Entries taken from a collection:

____

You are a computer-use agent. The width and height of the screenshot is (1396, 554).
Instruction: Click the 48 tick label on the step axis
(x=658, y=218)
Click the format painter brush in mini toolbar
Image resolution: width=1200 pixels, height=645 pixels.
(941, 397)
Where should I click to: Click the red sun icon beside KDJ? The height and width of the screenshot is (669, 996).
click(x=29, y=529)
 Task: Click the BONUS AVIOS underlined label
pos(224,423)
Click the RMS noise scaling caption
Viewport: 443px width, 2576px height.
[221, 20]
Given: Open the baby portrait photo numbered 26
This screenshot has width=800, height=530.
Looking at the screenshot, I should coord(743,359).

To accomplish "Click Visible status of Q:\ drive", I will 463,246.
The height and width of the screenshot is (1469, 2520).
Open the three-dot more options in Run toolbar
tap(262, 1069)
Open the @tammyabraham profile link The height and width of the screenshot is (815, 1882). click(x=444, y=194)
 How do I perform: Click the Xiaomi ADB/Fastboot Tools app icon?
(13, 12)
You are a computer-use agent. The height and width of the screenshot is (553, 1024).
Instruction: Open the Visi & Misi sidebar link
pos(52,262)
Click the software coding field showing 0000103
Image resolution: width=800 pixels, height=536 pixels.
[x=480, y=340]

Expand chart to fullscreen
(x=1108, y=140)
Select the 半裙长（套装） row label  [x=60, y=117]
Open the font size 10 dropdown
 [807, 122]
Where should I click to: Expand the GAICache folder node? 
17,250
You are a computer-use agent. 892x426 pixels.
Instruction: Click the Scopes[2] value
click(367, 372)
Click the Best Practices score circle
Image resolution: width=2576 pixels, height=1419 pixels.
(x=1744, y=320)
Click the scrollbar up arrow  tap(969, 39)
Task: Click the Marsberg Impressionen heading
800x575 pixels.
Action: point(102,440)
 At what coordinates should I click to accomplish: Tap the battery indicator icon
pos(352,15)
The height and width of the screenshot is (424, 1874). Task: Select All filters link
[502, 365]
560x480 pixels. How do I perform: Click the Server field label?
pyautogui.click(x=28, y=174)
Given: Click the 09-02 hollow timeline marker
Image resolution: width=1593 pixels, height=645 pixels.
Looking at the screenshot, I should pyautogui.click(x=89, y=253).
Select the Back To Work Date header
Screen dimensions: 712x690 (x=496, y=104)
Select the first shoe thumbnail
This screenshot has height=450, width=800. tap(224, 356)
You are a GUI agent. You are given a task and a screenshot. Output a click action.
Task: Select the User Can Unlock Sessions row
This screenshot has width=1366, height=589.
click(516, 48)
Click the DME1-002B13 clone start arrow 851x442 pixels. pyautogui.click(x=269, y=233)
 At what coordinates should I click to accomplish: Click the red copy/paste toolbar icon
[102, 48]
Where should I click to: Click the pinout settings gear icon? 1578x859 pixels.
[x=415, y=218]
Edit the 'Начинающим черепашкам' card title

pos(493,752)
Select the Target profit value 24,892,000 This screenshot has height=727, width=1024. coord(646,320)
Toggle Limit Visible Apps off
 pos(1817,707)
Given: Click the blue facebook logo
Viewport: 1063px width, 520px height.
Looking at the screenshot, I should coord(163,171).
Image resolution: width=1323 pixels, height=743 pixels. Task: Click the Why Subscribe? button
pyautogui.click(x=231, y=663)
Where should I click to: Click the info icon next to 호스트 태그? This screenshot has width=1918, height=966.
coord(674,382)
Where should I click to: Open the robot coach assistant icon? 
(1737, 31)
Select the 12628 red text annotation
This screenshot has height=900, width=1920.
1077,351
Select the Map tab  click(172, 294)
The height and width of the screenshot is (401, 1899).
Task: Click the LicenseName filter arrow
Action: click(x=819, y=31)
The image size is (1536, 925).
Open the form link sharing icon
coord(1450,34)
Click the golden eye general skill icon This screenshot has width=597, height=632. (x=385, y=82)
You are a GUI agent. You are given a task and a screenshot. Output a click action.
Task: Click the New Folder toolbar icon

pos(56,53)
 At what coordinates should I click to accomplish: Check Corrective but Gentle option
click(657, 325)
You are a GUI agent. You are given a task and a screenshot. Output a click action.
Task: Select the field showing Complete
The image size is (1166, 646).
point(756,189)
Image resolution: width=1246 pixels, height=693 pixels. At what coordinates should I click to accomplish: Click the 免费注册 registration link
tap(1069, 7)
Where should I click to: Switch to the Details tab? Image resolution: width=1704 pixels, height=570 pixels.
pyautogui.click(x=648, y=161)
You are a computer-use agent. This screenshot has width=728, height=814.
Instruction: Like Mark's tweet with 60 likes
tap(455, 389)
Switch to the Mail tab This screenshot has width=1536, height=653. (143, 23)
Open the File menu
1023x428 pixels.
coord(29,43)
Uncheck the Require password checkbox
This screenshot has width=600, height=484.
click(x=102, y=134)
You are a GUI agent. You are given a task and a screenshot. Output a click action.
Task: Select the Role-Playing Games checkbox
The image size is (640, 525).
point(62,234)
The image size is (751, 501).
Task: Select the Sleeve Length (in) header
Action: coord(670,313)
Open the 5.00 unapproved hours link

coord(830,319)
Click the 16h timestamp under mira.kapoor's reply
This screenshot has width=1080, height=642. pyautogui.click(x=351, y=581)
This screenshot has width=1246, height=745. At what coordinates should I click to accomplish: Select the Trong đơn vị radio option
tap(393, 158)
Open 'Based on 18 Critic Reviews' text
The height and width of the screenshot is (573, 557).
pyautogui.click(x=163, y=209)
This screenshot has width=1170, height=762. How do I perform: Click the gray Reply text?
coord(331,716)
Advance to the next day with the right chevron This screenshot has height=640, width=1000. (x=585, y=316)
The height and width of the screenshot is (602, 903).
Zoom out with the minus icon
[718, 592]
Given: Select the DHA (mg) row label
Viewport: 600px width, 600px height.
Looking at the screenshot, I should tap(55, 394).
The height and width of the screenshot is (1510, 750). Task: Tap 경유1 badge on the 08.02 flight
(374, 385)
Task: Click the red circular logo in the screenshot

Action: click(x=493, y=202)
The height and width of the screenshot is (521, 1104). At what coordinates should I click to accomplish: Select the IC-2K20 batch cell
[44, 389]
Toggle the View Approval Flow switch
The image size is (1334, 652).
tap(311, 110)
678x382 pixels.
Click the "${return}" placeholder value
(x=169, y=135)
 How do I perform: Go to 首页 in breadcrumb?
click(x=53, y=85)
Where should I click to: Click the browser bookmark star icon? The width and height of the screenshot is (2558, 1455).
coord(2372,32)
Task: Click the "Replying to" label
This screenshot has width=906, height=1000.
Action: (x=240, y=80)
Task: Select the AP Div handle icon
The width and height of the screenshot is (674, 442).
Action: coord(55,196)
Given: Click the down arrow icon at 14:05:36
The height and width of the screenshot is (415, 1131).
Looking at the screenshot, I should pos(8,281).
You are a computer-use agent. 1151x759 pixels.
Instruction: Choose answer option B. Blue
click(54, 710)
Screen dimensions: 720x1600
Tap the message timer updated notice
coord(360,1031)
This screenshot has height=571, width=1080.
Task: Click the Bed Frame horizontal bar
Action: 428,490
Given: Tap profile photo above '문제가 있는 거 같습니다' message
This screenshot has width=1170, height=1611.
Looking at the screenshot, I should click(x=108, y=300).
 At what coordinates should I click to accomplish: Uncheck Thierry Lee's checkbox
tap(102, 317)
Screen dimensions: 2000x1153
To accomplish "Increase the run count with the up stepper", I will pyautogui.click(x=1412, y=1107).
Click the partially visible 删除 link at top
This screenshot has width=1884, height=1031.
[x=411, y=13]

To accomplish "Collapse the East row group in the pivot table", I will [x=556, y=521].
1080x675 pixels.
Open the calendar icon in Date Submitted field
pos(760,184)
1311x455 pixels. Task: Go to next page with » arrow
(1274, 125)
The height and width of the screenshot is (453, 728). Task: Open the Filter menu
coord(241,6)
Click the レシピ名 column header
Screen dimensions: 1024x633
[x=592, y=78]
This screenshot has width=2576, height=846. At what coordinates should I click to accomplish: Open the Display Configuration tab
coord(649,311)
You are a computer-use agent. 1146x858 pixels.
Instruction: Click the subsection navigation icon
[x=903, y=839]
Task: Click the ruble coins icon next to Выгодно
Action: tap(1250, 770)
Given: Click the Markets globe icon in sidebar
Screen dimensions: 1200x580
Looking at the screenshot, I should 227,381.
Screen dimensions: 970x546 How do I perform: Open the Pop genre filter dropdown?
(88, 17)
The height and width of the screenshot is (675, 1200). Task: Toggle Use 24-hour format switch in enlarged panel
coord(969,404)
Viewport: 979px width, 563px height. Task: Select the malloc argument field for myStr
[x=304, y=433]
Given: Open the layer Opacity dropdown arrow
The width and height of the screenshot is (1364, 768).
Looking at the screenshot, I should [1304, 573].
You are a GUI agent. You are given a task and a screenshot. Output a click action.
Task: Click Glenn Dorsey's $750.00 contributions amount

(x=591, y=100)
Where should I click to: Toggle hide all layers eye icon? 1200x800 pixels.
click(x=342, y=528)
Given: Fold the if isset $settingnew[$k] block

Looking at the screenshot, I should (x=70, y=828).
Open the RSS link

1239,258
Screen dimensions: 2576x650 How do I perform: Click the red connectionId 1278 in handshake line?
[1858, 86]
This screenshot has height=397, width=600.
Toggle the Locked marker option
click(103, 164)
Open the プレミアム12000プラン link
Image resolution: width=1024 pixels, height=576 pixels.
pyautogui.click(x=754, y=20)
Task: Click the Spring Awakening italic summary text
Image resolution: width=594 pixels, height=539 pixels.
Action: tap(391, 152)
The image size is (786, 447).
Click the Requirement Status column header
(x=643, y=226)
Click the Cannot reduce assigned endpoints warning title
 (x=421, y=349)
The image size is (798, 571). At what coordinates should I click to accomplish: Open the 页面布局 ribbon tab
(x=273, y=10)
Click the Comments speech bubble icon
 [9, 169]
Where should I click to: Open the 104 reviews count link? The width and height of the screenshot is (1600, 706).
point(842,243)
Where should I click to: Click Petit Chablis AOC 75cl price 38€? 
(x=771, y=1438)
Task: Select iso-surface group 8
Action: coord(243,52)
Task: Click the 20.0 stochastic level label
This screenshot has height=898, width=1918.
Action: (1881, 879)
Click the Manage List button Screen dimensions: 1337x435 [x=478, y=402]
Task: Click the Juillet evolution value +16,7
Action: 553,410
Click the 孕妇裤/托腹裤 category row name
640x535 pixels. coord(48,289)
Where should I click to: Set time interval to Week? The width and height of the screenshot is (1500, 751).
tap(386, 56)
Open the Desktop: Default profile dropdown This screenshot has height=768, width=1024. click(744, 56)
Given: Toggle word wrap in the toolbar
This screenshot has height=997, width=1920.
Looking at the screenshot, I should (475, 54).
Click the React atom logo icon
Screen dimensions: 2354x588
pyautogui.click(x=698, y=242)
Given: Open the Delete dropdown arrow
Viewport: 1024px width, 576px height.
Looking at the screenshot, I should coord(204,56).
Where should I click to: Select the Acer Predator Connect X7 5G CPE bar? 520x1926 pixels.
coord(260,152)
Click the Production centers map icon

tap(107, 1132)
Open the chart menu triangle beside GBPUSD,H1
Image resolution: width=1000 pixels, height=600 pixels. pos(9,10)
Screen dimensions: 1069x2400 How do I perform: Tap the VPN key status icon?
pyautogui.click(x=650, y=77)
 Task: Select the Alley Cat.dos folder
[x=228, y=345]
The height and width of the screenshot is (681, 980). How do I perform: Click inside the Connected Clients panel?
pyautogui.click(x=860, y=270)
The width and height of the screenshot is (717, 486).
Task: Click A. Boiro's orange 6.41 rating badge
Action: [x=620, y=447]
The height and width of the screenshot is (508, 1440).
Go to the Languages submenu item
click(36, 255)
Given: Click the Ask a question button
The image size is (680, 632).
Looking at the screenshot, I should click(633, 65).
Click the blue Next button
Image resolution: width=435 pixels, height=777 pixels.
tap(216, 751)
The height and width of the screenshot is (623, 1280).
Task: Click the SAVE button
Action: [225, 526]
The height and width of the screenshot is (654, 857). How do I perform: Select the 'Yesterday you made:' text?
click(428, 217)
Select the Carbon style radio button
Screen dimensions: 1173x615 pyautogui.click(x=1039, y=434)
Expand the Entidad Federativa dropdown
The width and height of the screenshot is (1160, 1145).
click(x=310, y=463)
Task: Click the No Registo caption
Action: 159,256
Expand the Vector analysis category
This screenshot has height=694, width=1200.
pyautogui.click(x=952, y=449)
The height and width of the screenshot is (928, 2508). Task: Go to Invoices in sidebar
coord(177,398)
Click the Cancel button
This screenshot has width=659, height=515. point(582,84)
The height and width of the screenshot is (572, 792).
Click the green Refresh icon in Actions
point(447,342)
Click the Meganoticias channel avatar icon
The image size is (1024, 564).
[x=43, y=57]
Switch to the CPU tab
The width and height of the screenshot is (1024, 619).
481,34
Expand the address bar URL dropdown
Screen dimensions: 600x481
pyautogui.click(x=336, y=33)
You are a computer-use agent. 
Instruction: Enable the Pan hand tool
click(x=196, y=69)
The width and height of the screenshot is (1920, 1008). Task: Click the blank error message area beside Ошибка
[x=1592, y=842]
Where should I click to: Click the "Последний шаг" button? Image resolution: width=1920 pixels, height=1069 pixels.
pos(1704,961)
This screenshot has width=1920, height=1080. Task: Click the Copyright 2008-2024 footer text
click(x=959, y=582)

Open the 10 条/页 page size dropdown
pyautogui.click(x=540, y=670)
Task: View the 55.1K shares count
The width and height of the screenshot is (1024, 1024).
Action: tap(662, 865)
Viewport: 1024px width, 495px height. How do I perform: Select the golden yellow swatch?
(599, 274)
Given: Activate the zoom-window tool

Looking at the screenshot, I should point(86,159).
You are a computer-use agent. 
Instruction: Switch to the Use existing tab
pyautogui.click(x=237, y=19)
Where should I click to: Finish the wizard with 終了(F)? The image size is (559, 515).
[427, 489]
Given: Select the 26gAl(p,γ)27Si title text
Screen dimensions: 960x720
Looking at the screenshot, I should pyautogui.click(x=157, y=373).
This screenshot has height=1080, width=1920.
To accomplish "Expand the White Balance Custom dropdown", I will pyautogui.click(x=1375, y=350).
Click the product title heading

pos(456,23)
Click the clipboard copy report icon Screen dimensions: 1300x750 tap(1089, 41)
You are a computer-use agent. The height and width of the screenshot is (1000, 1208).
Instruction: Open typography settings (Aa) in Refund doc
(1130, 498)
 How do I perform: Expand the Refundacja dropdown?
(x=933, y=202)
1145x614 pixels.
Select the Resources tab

____

** INSTRUCTIONS TO FOLLOW **
Can you edit the listing lines starting at "Given: Open the layer Opacity dropdown arrow" and ending at "Looking at the screenshot, I should [1304, 573]." so that "Opacity" becomes "Blend mode" while everything else stays the same? Return only those lines.

** IN RESPONSE **
Given: Open the layer Blend mode dropdown arrow
The width and height of the screenshot is (1364, 768).
Looking at the screenshot, I should [1304, 573].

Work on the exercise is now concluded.